What is required: Retype, exactly as they appear below, the lines between the line holding "Task: Click the Pro plan title" and the line holding "Viewport: 1327px width, 896px height.", both ends included.
══ Input records ══
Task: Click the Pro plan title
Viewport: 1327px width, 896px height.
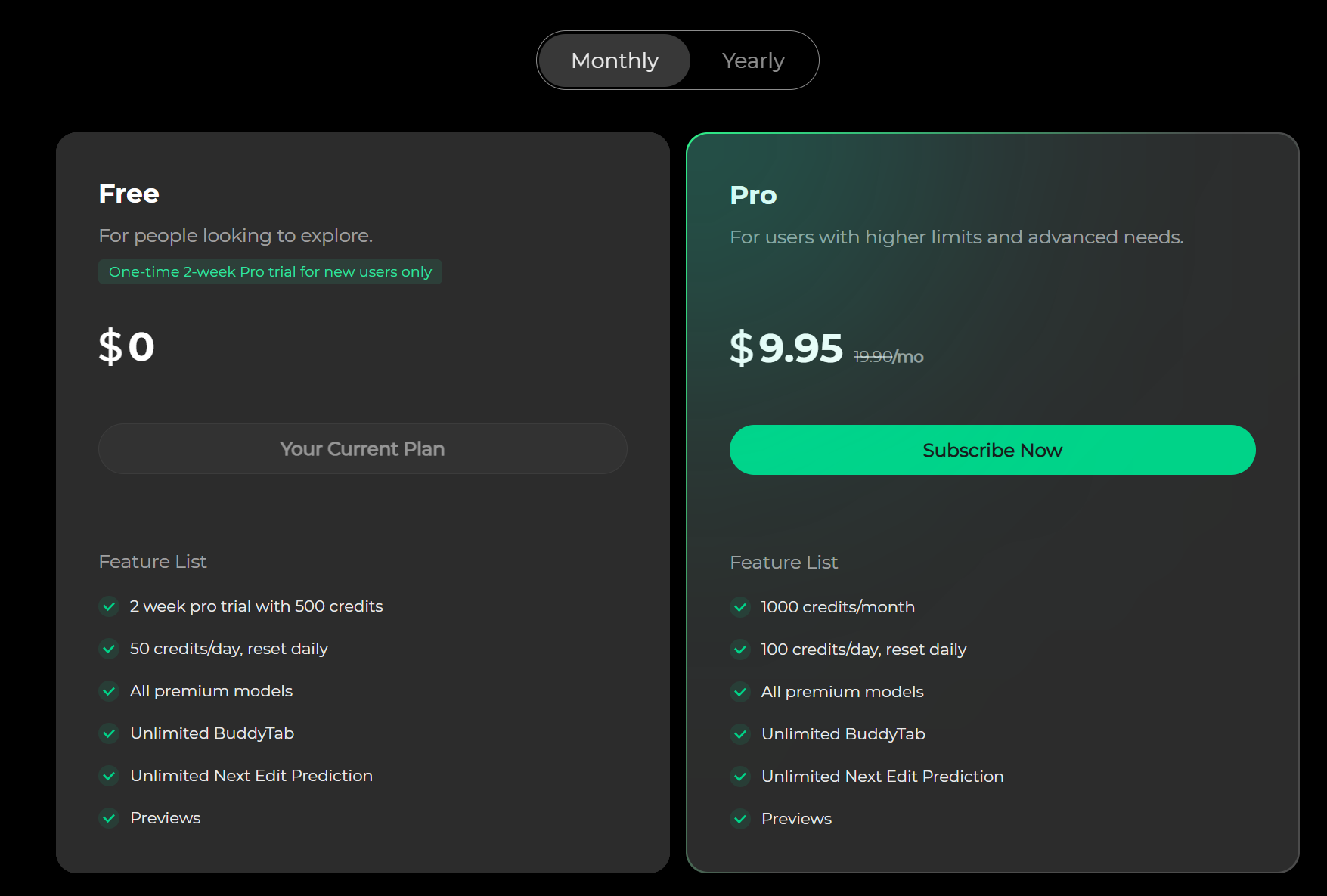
═══
══ Input records ══
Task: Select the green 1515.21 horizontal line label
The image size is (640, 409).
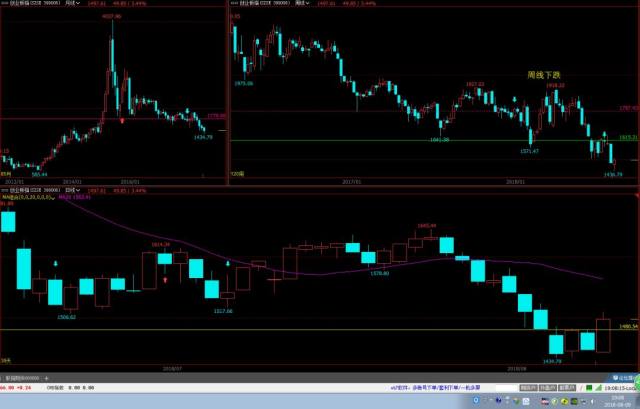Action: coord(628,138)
═══
══ Input records ══
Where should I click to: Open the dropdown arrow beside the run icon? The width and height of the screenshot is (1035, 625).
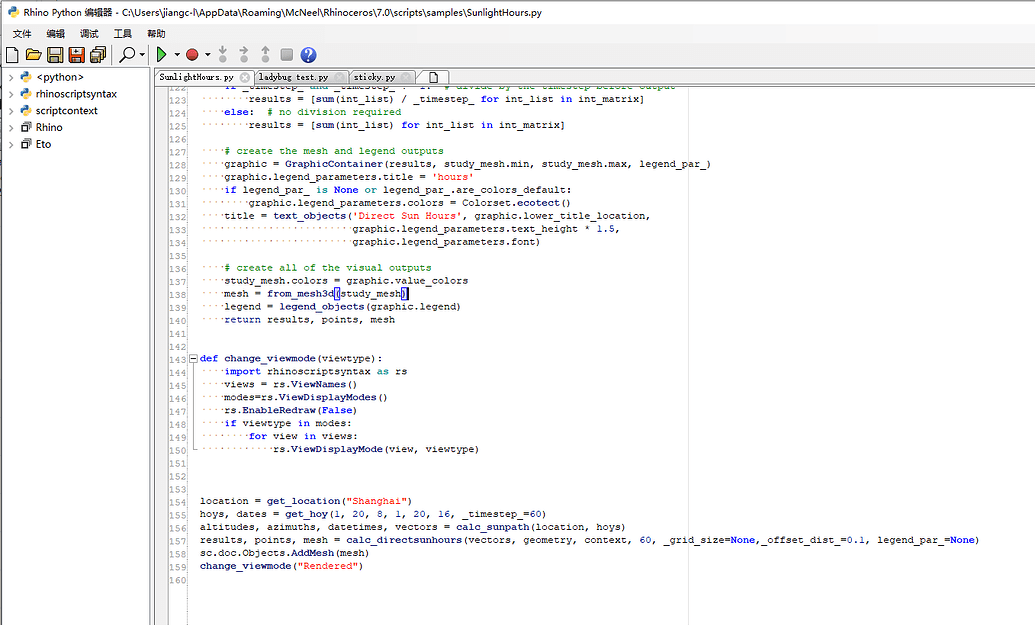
═══
Written answer:
Task: Click the Pro plan title
Viewport: 1327px width, 896px height.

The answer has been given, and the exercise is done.